You hold a Master's degree in Applied Mathematics, Physics, Engineering in Mechanical Engineering, Mechanics, Bioscience Engineering, Computer Science or a related field. You have experience in software development and knowledge of both theoretical and practical aspects of Computational Fluid Dynamics (CFD) and physical modeling techniques. Familiarity with the Discrete Element Method (DEM), coarse-grained molecular dynamics (CG-MD) or various method of particle-flow coupling is a plus.
As a young and ambitious lab, we are looking for a motivated and creative candidate who is eager to develop their own research vision and at the same time wants to work together in a team to push the boundaries of science. You are enthusiastic about learning new programming languages such as Python and C++ and building expertise in high-performance computing and advanced computational methods.
You have demonstrated excellence, either through exceptional academic performance, active participation in extracurricular activities, research results or other indicators.

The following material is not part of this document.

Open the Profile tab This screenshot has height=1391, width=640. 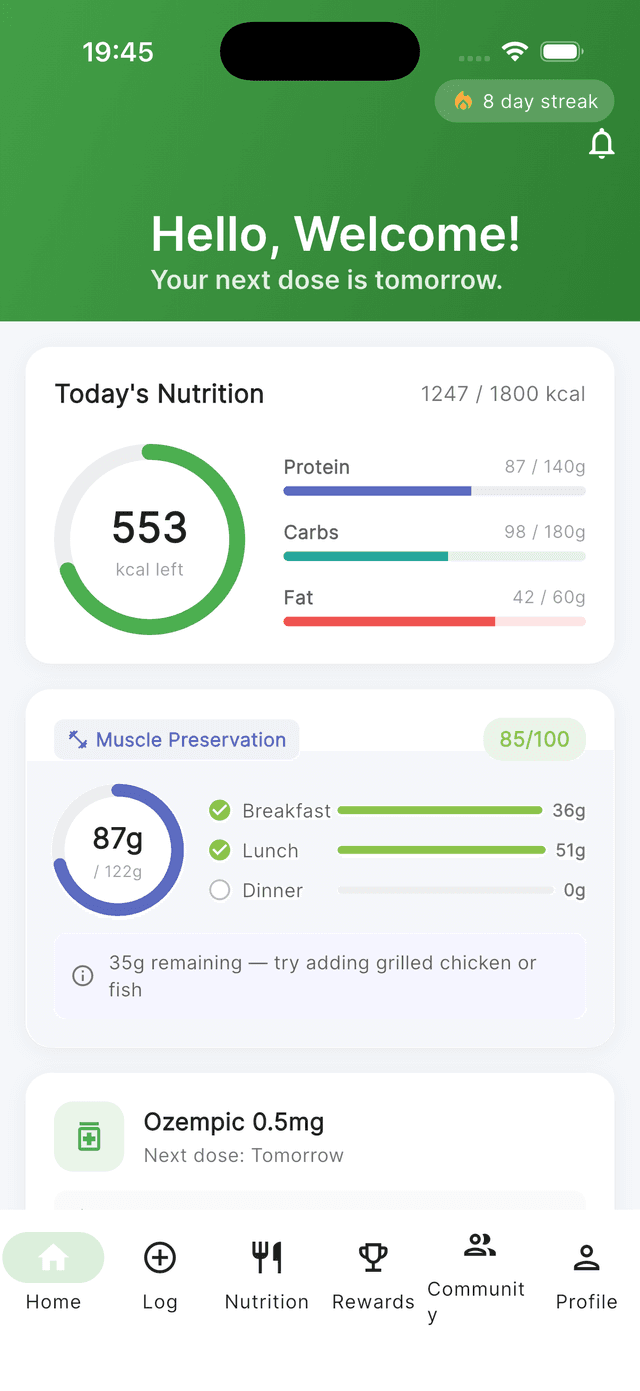pyautogui.click(x=586, y=1258)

Many processes across biological, industrial, and environmental systems involve the interaction of complex biological materials with fluid flow. These include biological organisms, fluidic devices, bioreactors, as well as applications in waste management, pharmaceuticals, food technology, and agriculture. While the Discrete Element Method (DEM) has significantly advanced in simulating particulate materials, including heterogeneous, flexible, and arbitrarily shaped particles, the interaction of these materials with fluid flows—essential for designing new devices and industrial setups—remains an ongoing challenge. This is typically addressed using Computational Fluid Dynamics (CFD), but effective coupling of DEM and CFD models for complex biological materials only exists for specific cases. This PhD project will focus on developing and implementing an efficient and novel coupling between CFD (OpenFoam or Palabos) and DEM (In-house software Mpacts) to better represent the interaction between complex biological materials and fluid flow. The main goal is to enhance the mechanical and rheological descriptions of transport processes involving biological materials. The project will be conducted in collaboration with the Particulate Dynamics Research Group and the Mpacts company. This partnership will provide access to state-of-the-art simulation tools and expertise in modeling complex particulate systems.

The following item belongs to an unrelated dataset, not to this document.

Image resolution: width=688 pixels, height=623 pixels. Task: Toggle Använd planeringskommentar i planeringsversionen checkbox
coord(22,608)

We are the Multicellular System Dynamics Lab, a research group dedicated to understanding the dynamics and mechanical properties of multicellular materials through the study of physical interactions between their components. Our work combines experimental characterization of cell and tissue mechanics with cutting-edge simulations using advanced particle-based computational models. For this, we are developing the Mpacts software suite in collaboration with the company Mpacts (www.mpacts.com), which specializes in simulating granular flows for industrial applications using the Discrete Element Method (DEM). As part of the MeBioS research unit, we focus on exploring the interactions between biological systems and physical processes, driving innovation at the intersection of biology and engineering.
A PhD student position of 4 years, pending a positive evaluation after one year. You are expected to apply for Flemish Baekeland funding for joint projects between academia and industry.
You will enroll in the doctoral programme of the Arenberg Doctoral School (ADS) of KU Leuven.